Study metadata properties¶
In order to describe a Study, data submitters are required to provide information about the study affiliation(s), the title, a description and the study type. Optionally, they can provide an EGA accession ID.
Publication¶
The Publication entity refers to a journal article, book, or conference paper that presents original research or scholarly findings in a specific field of study, contributing to the collective knowledge and understanding of that discipline.
The Publication entity is linked to Study.
Publication metadata properties¶
The data submitter is required to provide information about the Study associated with this publication. Optionally, the data submitter can also provide information about the publication title, abstract, author, year, journal and DOI.
Submission Spreadsheet¶
The Submission Spreadsheet for GHGA Archive captures the above-mentioned metadata in an ordered fashion. The submission process is tailored to replicate a “front-to-end” workflow:
- Which individuals are subject to investigation?
- Which biological material was collected and how?
- Which experiment was performed and how? Which files were generated as result?
- Which analysis was performed and how? Which output files were generated from which input files?
- How can this data be shared in meaningful datasets? Which conditions apply and who governs them?

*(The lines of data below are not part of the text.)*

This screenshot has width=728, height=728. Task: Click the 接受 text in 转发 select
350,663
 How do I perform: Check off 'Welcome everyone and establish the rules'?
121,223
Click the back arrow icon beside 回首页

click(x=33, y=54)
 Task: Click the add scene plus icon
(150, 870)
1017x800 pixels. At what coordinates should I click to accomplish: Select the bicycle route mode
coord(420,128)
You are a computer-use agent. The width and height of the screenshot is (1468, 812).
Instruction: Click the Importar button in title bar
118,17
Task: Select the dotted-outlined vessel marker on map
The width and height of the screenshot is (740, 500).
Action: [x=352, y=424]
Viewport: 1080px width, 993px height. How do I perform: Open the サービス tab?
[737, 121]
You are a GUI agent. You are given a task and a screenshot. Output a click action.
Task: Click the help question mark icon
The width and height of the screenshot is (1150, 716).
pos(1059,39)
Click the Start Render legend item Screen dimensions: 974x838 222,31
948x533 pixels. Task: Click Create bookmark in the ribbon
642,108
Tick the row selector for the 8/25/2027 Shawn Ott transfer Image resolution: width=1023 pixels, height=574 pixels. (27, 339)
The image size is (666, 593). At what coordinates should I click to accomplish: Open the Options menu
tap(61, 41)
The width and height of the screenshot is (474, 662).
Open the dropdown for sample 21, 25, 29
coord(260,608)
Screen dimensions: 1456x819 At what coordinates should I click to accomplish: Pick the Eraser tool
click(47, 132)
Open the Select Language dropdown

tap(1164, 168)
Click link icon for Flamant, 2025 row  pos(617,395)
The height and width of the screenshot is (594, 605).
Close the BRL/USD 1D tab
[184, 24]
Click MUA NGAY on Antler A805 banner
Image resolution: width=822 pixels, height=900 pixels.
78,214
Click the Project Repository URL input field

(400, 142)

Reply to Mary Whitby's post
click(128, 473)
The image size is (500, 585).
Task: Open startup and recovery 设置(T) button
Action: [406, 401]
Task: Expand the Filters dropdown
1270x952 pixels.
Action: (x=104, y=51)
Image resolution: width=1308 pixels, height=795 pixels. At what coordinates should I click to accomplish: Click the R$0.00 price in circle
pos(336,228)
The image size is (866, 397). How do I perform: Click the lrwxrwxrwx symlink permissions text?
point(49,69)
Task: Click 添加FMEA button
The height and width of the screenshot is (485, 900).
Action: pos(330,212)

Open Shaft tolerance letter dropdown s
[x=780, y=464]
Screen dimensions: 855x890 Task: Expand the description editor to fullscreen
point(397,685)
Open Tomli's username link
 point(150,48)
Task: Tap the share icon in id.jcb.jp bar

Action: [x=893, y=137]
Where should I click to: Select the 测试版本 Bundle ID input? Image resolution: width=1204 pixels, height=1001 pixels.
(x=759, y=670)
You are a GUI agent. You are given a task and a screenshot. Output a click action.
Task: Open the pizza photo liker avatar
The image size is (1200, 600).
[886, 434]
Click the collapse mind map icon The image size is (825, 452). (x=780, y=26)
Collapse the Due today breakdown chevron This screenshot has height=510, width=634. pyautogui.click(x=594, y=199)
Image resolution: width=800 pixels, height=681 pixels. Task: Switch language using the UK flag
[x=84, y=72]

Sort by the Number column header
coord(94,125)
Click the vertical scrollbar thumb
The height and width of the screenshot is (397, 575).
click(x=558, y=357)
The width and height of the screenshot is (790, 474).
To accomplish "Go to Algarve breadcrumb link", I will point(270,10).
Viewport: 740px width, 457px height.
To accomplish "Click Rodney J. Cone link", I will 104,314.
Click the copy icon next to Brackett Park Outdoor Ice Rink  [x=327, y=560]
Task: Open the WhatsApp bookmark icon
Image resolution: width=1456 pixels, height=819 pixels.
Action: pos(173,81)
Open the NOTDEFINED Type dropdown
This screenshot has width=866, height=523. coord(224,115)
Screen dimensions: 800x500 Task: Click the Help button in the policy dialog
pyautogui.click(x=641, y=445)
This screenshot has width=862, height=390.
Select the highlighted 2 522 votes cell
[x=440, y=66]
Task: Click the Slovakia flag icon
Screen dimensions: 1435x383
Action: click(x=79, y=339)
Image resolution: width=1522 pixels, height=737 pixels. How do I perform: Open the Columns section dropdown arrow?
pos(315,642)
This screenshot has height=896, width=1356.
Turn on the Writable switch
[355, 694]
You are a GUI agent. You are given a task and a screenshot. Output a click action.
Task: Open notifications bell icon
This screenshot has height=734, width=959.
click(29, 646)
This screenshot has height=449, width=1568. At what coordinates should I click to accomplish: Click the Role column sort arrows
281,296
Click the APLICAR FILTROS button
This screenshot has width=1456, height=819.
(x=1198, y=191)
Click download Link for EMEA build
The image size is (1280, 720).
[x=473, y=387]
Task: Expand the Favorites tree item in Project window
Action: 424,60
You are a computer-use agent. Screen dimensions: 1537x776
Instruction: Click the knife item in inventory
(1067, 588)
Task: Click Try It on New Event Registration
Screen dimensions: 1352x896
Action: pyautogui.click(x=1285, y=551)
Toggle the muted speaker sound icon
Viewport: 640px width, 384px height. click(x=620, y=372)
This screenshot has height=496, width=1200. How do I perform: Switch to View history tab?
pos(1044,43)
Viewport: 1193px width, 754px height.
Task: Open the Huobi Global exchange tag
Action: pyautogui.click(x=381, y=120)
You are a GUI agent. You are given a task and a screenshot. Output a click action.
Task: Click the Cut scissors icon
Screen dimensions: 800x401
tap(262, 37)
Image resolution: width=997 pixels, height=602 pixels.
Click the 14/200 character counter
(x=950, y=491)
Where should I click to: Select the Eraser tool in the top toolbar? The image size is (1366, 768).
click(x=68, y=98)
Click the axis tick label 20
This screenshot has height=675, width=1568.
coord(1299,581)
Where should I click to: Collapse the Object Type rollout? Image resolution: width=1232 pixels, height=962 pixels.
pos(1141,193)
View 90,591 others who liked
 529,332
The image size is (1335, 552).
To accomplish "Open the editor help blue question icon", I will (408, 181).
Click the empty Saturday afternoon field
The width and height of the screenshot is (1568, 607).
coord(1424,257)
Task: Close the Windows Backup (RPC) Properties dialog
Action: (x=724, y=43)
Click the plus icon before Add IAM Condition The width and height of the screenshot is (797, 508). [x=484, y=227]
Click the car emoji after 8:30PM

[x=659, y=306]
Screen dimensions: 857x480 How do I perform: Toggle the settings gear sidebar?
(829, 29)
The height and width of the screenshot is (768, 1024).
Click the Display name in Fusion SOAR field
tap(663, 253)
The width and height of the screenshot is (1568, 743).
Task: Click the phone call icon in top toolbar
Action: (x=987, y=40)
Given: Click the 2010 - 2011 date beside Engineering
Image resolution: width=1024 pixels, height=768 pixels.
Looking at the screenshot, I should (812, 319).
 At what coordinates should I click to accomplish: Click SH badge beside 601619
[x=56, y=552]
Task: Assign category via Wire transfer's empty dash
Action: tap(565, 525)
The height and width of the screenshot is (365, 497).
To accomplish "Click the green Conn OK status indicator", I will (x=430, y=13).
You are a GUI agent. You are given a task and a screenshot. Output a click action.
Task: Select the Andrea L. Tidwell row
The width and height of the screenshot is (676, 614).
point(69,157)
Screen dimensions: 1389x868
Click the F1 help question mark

The submitter can also make use of the supporting files to enrich their data with additional information, such as experimental protocols for the Experiment class or workflow parameter files for the Analysis class. The supporting files can contain structured metadata, such as Phenopackets or PED files for the Individual class. Since supplementary files are encrypted and inaccessible without DAC approval, this allows submissions of clinical or personal metadata that can only be accessed by requesters after signing a Data Transfer Agreement. Hence, the metadata model can only indicate the presence of supplementary files for classes and signify that a submission contains additional information but not process their content. This results in a submission process, which will appear much more natural to submitters, while maintaining a high degree of flexibility to adapt to different omics types.